TLS or as it is more commonly known Secure Socket Layer (SSL) technology is a part of TCP/IP protocol (not MQTT) and provides an encrypted pipe to protect all parts of MQTT messages including the payload. This technology needs to be supported by the client as well and may not be available on cheap and simple IoT devices. Note that data can be encrypted end-to-end at the application layer without configuring the broker. However, passwords cannot be protected because the broker is not involved.

D.  MQTT broker

Hosting an MQTT broker

There are two main options to host an MQTT broker. The MQTT broker can be hosted on a locally installed or a cloud-based server. In the former, MQTT broker is installed on one’s server hardware. Depending on the requirements of each broker, one can choose from many free and open source MQTT brokers. Table4.2 below shows some of these available brokers.

Table4.2. Locally installed brokers

Many companies such as Google, Amazon, Microsoft, and IBM provide cloud-based MQTT server/brokers. For example, Google Cloud IoT Core provides the MQTT protocol through running a managed broker linking to the port “”. Note that Port 8883 is the standard TCP port reserved secure MQTT connections.

Reliability of MQTT broker

In MQTT, the broker is the central point of communication between all devices, which raises concern about having a single source of failure. To increase the reliability of the communication, most broker software and clients support automatic handover to a backup/redundant broker if the primary server fails. The software can also be set up to share the load of clients across multiple servers on cite, in the cloud, or a combination of both.

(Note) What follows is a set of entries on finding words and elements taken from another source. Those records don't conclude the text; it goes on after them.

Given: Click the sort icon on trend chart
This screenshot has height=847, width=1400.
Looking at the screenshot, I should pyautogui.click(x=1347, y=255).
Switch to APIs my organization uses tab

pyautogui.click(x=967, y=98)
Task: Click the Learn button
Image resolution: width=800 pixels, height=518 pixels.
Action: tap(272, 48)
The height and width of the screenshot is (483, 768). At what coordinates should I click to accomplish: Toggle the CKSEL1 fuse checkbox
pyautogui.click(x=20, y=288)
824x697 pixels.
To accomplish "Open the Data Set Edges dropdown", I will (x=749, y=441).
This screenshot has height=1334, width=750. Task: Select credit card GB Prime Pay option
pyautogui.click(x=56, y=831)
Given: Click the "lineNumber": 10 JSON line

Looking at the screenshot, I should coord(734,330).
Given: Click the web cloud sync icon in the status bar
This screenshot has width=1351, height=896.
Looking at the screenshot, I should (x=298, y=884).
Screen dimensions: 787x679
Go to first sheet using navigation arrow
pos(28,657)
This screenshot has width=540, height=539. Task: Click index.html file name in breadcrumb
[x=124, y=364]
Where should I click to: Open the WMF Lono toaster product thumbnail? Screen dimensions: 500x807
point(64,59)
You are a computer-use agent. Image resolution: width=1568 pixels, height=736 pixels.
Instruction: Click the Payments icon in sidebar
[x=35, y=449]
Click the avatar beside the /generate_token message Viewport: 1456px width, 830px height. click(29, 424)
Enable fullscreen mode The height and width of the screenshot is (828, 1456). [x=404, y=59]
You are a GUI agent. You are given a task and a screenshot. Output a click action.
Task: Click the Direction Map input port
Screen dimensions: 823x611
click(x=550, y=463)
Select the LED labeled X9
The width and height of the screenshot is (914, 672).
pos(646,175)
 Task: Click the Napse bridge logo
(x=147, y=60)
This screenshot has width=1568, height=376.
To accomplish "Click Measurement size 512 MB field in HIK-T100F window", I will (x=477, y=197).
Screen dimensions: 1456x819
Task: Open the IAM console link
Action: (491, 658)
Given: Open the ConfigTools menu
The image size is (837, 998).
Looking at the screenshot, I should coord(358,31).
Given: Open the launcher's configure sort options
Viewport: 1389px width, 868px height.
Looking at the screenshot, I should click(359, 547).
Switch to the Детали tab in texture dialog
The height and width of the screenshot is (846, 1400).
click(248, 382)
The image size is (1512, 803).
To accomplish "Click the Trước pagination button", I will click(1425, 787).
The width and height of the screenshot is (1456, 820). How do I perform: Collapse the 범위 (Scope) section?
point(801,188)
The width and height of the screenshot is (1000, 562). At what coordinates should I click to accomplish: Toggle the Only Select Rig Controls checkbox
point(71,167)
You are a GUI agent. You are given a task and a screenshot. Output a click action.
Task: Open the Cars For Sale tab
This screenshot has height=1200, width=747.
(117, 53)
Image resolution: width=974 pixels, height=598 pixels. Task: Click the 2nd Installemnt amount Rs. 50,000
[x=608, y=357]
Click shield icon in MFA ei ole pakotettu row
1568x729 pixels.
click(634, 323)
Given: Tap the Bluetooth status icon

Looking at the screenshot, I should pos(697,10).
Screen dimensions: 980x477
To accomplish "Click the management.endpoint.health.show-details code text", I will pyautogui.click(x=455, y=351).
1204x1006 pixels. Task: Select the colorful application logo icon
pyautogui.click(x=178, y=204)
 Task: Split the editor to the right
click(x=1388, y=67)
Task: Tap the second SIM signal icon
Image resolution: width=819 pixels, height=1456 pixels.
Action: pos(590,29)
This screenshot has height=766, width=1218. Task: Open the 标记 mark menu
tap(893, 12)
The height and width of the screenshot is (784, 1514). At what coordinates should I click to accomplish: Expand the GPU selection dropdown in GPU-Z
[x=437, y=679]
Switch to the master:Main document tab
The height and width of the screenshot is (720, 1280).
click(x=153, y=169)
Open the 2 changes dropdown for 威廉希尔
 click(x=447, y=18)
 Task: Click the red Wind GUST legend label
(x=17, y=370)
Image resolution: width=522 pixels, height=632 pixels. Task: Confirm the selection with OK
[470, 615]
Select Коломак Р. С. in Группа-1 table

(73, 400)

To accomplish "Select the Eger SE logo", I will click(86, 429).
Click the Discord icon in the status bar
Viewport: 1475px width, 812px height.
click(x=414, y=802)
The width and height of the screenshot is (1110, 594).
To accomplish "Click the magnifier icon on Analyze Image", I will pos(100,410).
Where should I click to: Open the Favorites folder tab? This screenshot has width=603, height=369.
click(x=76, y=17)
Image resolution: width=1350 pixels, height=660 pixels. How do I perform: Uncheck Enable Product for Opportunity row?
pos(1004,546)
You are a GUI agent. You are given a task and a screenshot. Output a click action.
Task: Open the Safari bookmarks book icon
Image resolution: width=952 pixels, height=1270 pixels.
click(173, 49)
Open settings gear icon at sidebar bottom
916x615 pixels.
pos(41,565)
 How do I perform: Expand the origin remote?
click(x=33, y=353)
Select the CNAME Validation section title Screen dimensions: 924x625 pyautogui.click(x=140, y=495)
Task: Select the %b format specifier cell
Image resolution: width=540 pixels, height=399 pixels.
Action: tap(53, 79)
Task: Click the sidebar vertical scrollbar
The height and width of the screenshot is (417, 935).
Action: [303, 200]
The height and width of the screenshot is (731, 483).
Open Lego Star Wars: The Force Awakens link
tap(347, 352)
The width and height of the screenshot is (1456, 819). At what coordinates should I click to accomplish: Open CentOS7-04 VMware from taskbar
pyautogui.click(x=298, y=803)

Client status certificates

In MQTT, the network load is reduced by having the client send data only when there is a change in the values. The broker retains the published messages and sends them out to new subscribing clients. The MQTT brokers can be aware of the state of their clients and communicate that state to other clients using birth and death certificates and the Last Will and Testament (LWT) feature. MQTT clients can register an LWT message that will be sent by the broker if they suddenly disconnect. These messages can be used to let the subscribers know when a device disconnects. When a publishing client connects to a broker, it issues a birth certificate along with its LWT payload to the broker. The broker will notify any subscribing client to the same topic as the publishing client whenever the publishing client is offline or online. To ensure that the stale data is not delivered to the subscribing client if the publishing client is offline, the broker provides the subscribing client with the LWT payload.  This is accomplished using a pre-configured ‘keep alive timer’ or ‘heart beat check’ between broker and publishing clients.  As a result, the subscribing clients are always aware whether the publishing client is online, or when the client went offline, and what was the last known value.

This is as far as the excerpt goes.